Presentation (CTI)

OBJECTIVES: Health policymakers in many jurisdictions face a persistent challenge: deciding whether to adopt new medical treatments based on clinical trial evidence generated in other countries. This decision entails a trade-off between providing early access to potentially beneficial therapies and postponing adoption until locally relevant evidence becomes available. While deferring adoption is a common regulatory strategy, it may not always be optimal, as delays can result in significant welfare losses for patients. This study develops a theoretical model to evaluate the social welfare implications of alternative policy strategies for adopting treatments supported by external clinical evidence.

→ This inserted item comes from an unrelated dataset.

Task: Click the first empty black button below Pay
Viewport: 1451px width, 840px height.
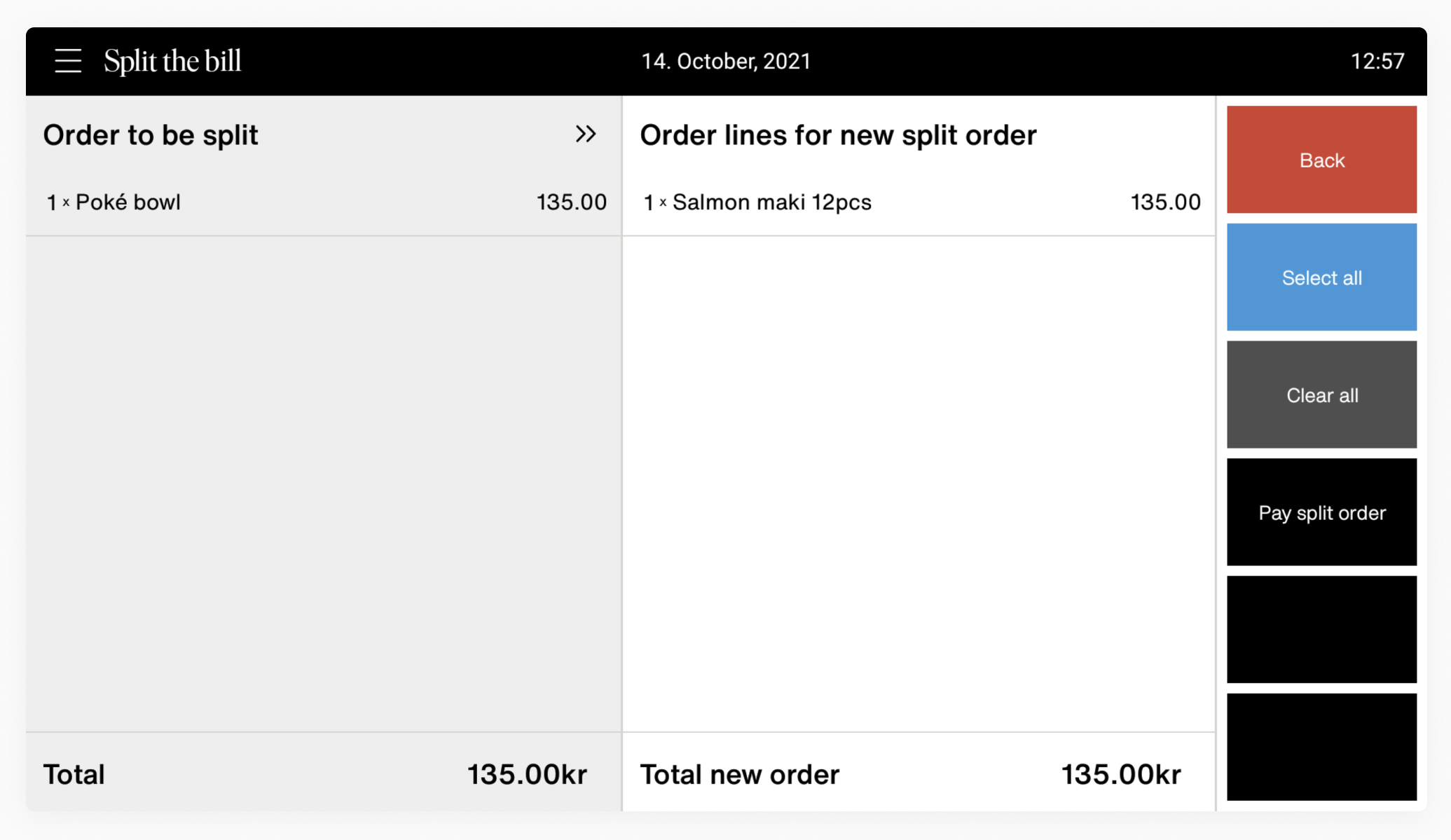Action: 1321,629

METHODS: Using a Bayesian value-of-information framework with a power prior, we develop a theoretical model to evaluate expected social welfare under four policy strategies: (1) delayed adoption pending a local confirmatory trial, (2) conditional adoption with a local trial requirement, (3) immediate adoption without a trial, and (4) immediate rejection. We apply the model to an illustrative case study of sintilimab, a PD-1 inhibitor developed and trialed exclusively in China, for potential use in treating non-small cell lung cancer in the United States.
RESULTS: The optimal policy varies based on uncertainty in transportability, trial duration, strategic delays in result disclosure, and drug pricing. When uncertainty is moderate and trial delays are manageable, conditional adoption with a local trial requirement yields the highest expected net benefits. High uncertainty favors delayed adoption, while pricing flexibility—such as lower launch prices—can shift the balance toward immediate adoption.
CONCLUSIONS: There is no one-size-fits-all approach to adopting treatments based on external evidence. Policymakers should tailor regulatory strategies to the specific evidentiary context, considering uncertainty, trial timelines, potential strategic delays, and pricing.